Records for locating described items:
++++++
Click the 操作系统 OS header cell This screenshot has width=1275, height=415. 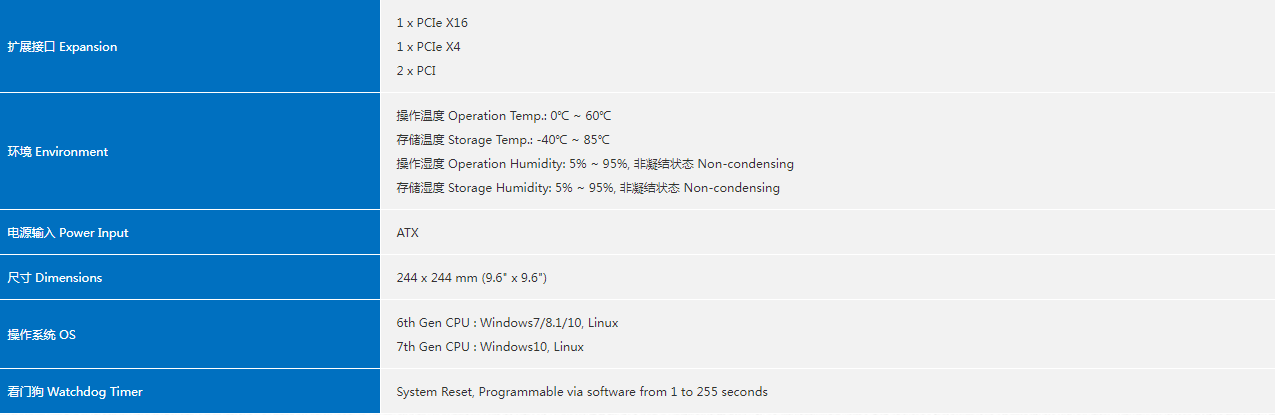pos(41,335)
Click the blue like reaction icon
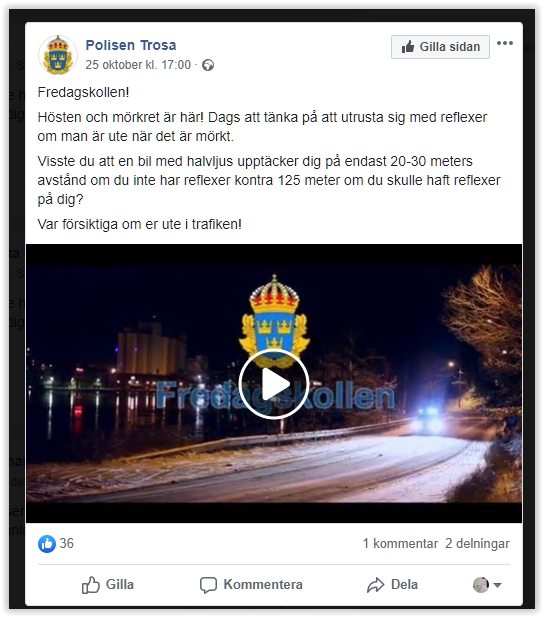 [47, 544]
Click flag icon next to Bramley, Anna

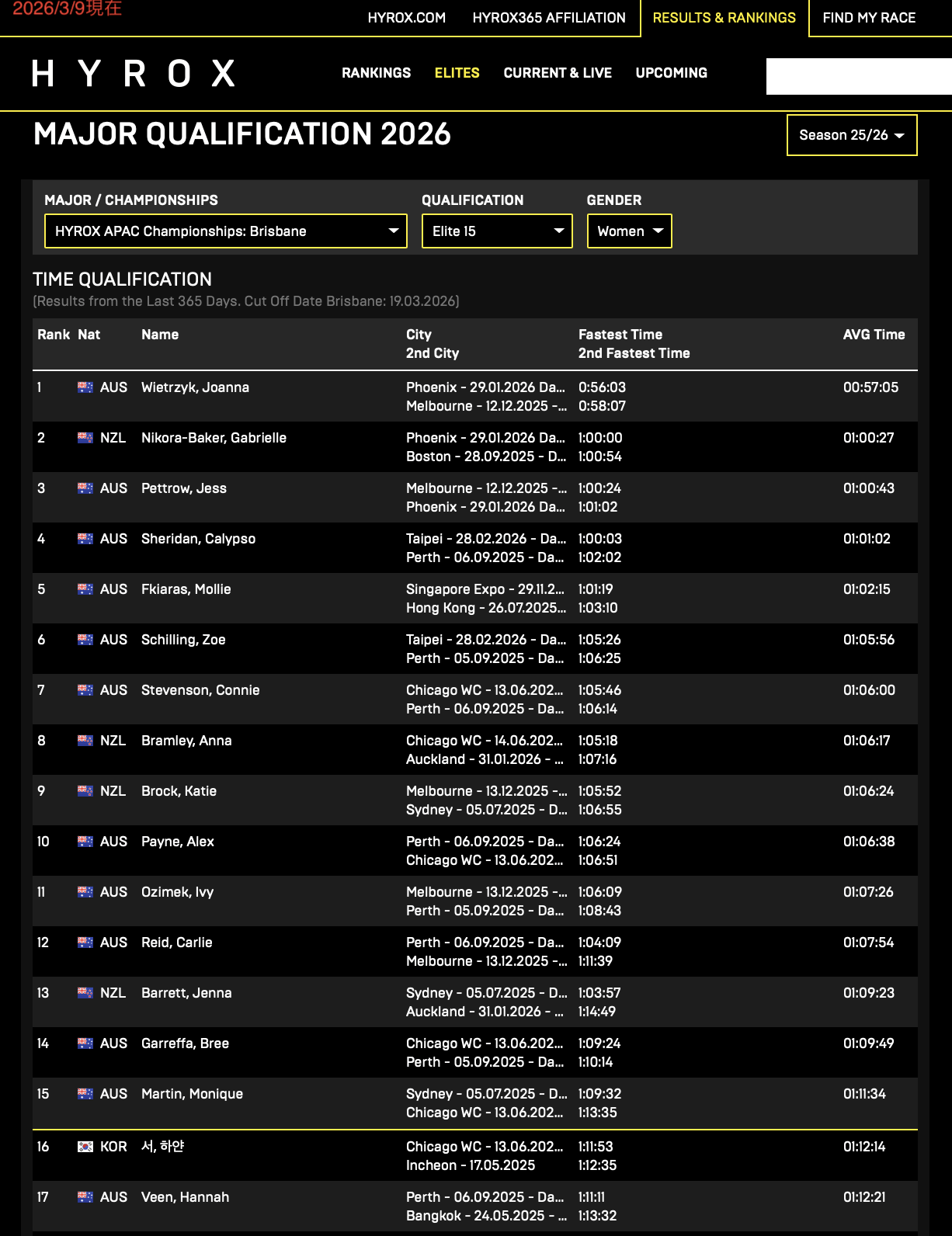pos(85,741)
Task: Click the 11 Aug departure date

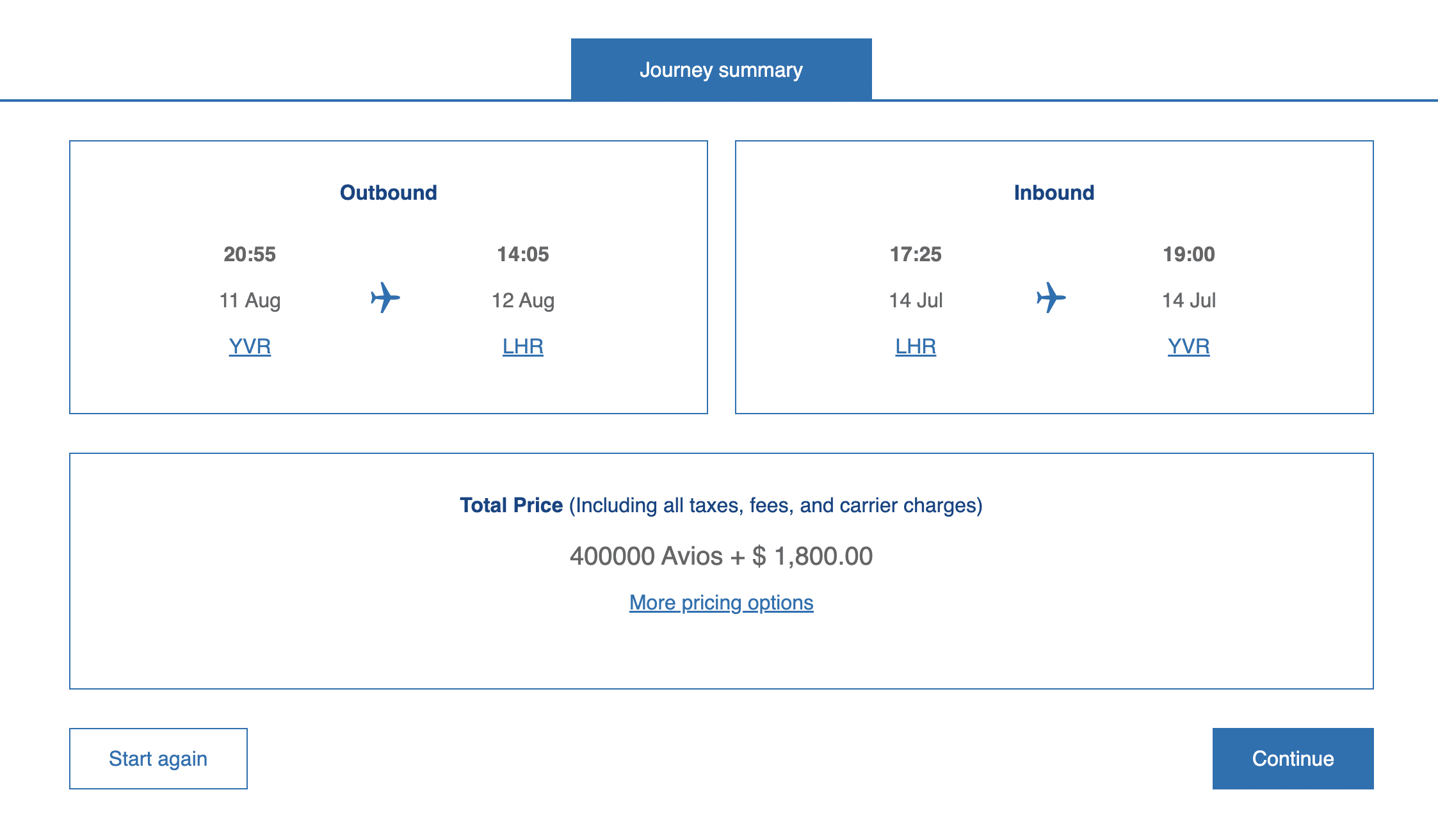Action: pos(250,300)
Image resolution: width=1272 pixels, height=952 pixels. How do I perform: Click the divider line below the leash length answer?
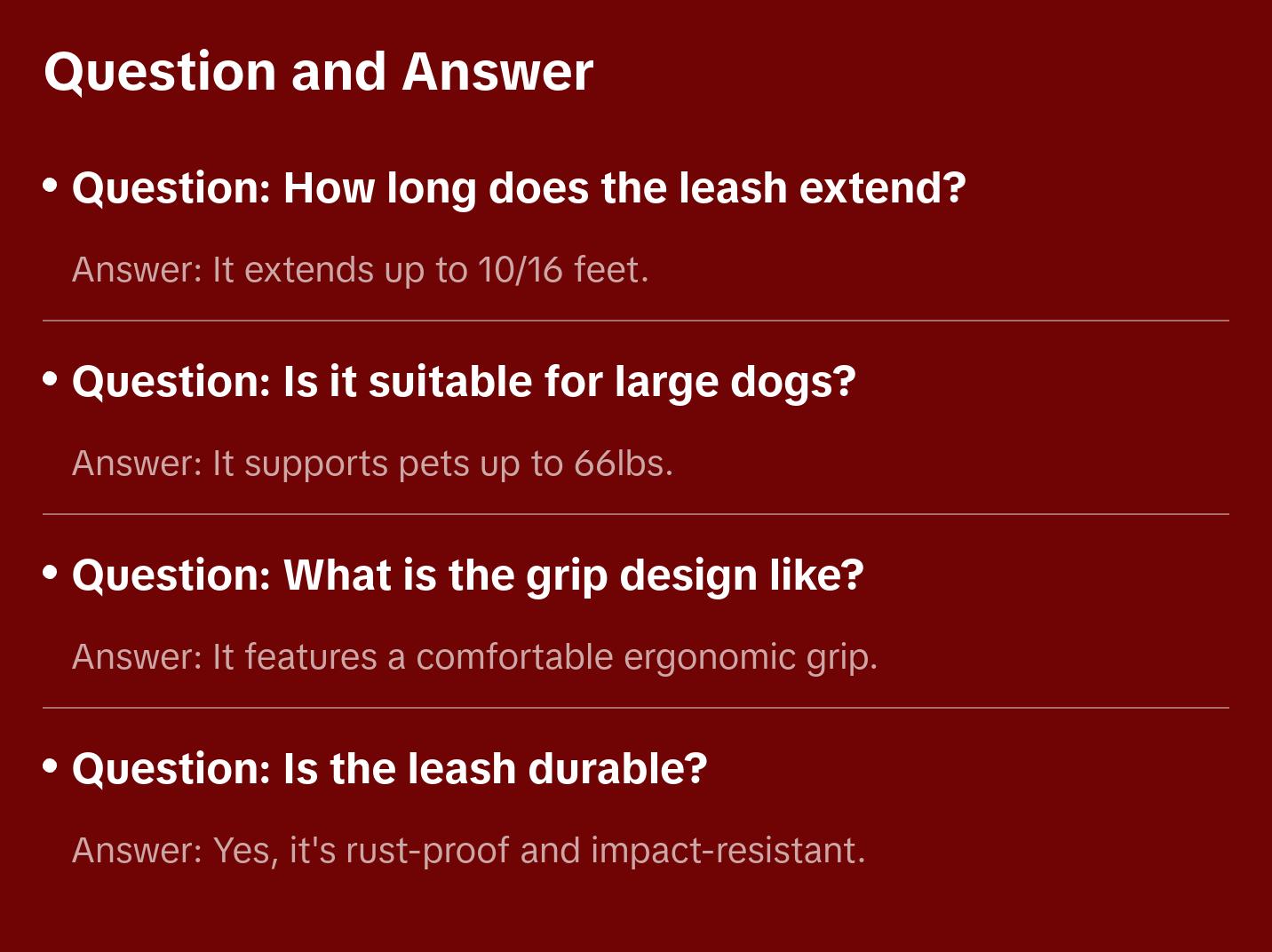[x=636, y=321]
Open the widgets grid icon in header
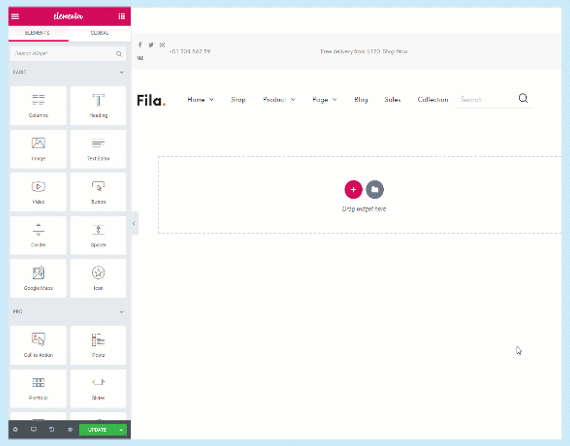Image resolution: width=570 pixels, height=446 pixels. (x=121, y=16)
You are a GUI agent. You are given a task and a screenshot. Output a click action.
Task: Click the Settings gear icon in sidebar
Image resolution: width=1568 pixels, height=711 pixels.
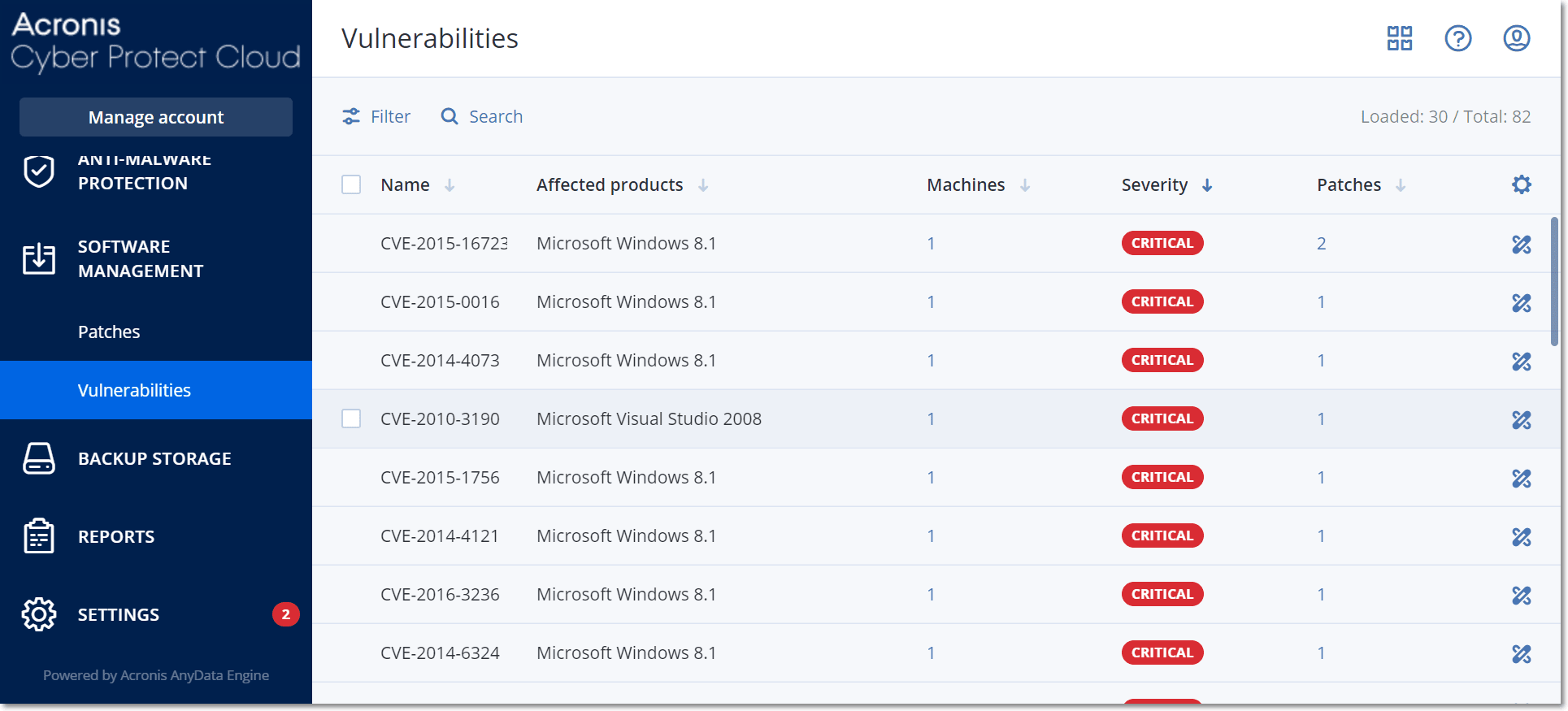click(x=39, y=614)
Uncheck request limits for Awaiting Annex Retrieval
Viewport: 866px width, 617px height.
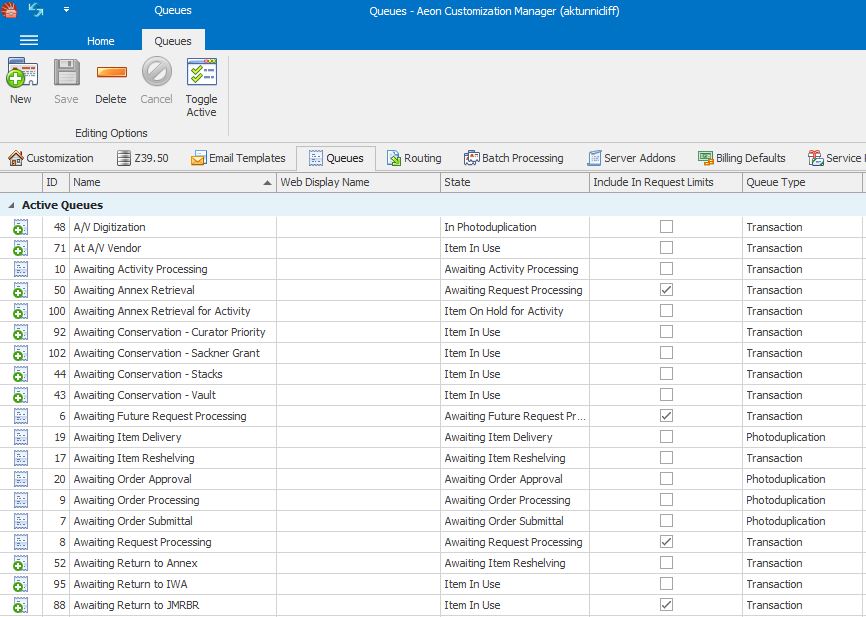[666, 290]
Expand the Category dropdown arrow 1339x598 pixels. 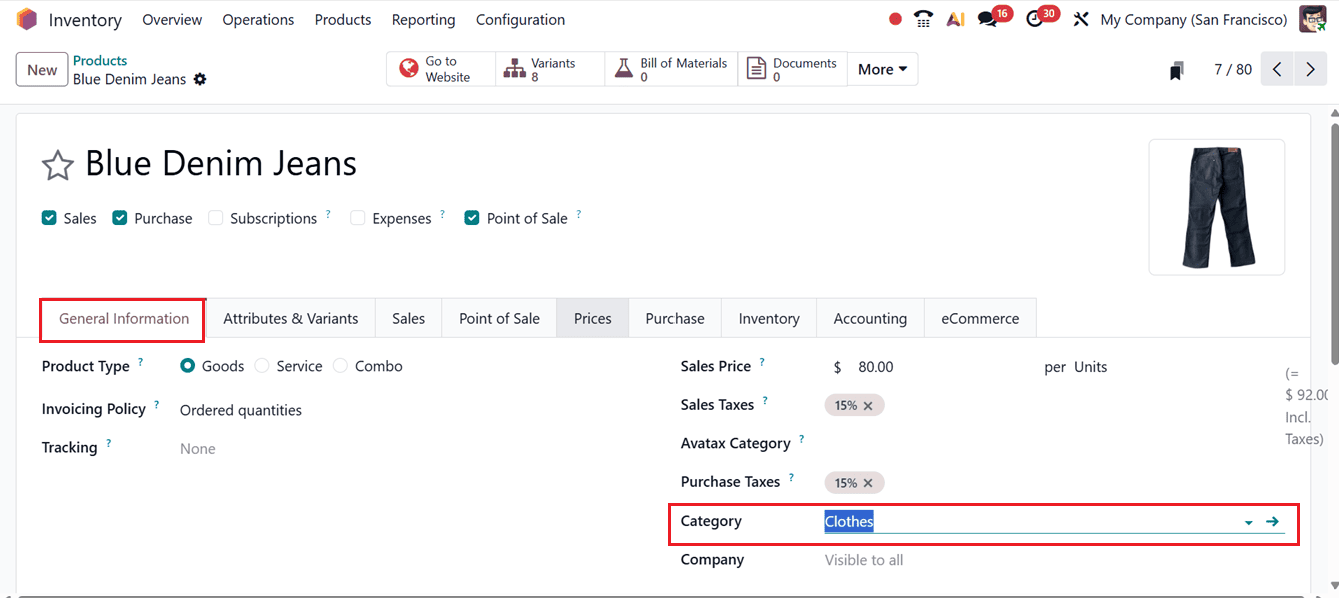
++++++
# The request:
Can you rescale the material starting at the line containing "Uncheck request limits" and ending with the last line, repeating every line with its request but multiplying each coordinate in the answers by 1.15 and rounding to the nearest whole number, with halves rounded up? Leave the pictures out of your answer.

# Completed task:
Uncheck request limits for Awaiting Annex Retrieval
Viewport: 866px width, 617px height.
[766, 334]
Expand the Category dropdown arrow 1339x598 pixels. 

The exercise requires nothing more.